**Excerpted passage**
------------------------------------------------
US20090064151A1

US20090064151A1 - Method for integrating job execution scheduling, data transfer and data replication in distributed grids

Info

Publication number: US20090064151A1
Application number: US11/846,197
Authority: US
Inventors: Vikas Agarwal; Gargi B. Dasgupta; Koustuv Dasgupta; Amit Purohit; Balaji Viswanathan
Original assignee: International Business Machines Corp
Current assignee: International Business Machines Corp
Priority date: 2007-08-28
Filing date: 2007-08-28
Publication date: 2009-03-05

Abstract

Scheduling of job execution, data transfers, and data replications in a distributed grid topology are integrated. Requests for job execution for a batch of jobs are received, along with a set of job requirements. The set of job requirements includes data objects needed for executing the jobs, computing resources needed for executing the jobs, and quality of service expectations. Execution sites are identified within the grid for executing the jobs based on the job requirements. Data transfers needed for providing the data objects for executing the batch of jobs are determined, and data for replication is identified. A set of end-points is identified in the distributed grid topology for use in data replication and data transfers. A schedule is generated for data transfer, data replication and job execution in the grid in accordance with global objectives.

Description

BACKGROUND

The present invention relates job scheduling and, more particularly, to integration of job execution scheduling, data transfer, and data replication in distributed grids.
Grid computing is a form of distributed computing in which the use of several resources (computing resources, storage, application, and data) are spread across geographic locations and administrative domains. In a service-oriented grid, several heterogeneous cluster sites are interconnected by, e.g., WAN routers and links. The grid hosts customer data and provide computing capabilities. Each customer application (job) is charged for the use of computing and storage resources.
Utility computing has emerged as a promising computing model. With a utility grid, dollars and resources are not tied up in hardware and administrative costs. Rather, the focus is shifted to more strategic aspects, such as Service Level Agreements (SLAs). These agreements specify Quality of Service (QoS) based pricing polices for applications requiring access to computing and data resource and enable grid customers to delineate and prioritize business deliverables.
Traditional service-oriented grid solutions have inherently decoupled the execution of jobs from data transfer (and placement) decisions. A job execution service typically handles the scheduling of a batch of jobs at different compute sites. The choice of a site for each job depends upon factors like load on the site, availability of datasets locally, etc. Multiple transfers of the same data object are avoided by creating replicas of the object at selected sites. The data replication service of the grid provides this functionality. But, most of the time, the replication service is used without tight coordination with the job execution service.
------------------------------------------------
**Information supplied**
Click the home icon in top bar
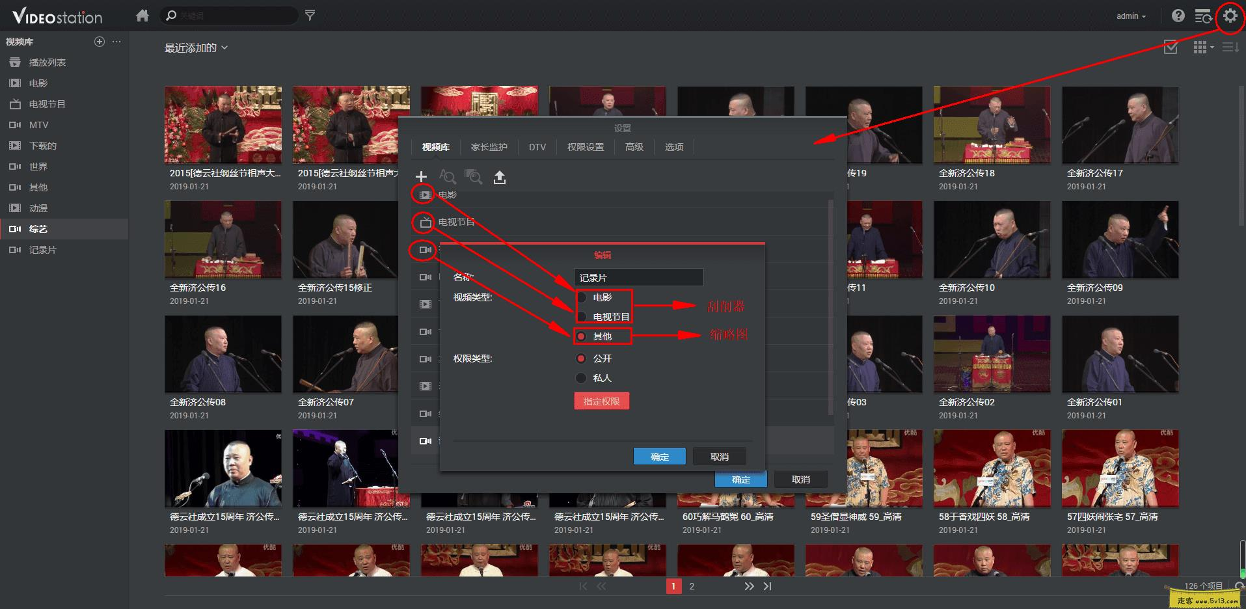The image size is (1246, 609). (142, 16)
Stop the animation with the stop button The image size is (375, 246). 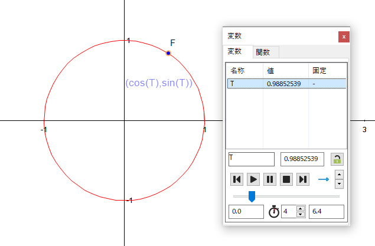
------------------------------------------------
**Your task**
Condense the paragraph in the patent text that begins "Traditional service-oriented grid solutions" into a short bulleted list that keeps its main facts.

**Answer in full**
- Traditional service-oriented grid solutions separate job execution from decisions on data transfer and placement.
- A job execution service usually schedules a batch of jobs at different compute sites.
- The site chosen for each job depends on factors such as the site's load and whether the datasets are available locally.
- The grid's data replication service creates replicas of data objects at selected sites, so the same object is not transferred many times.
- The replication service is usually used without tight coordination with the job execution service.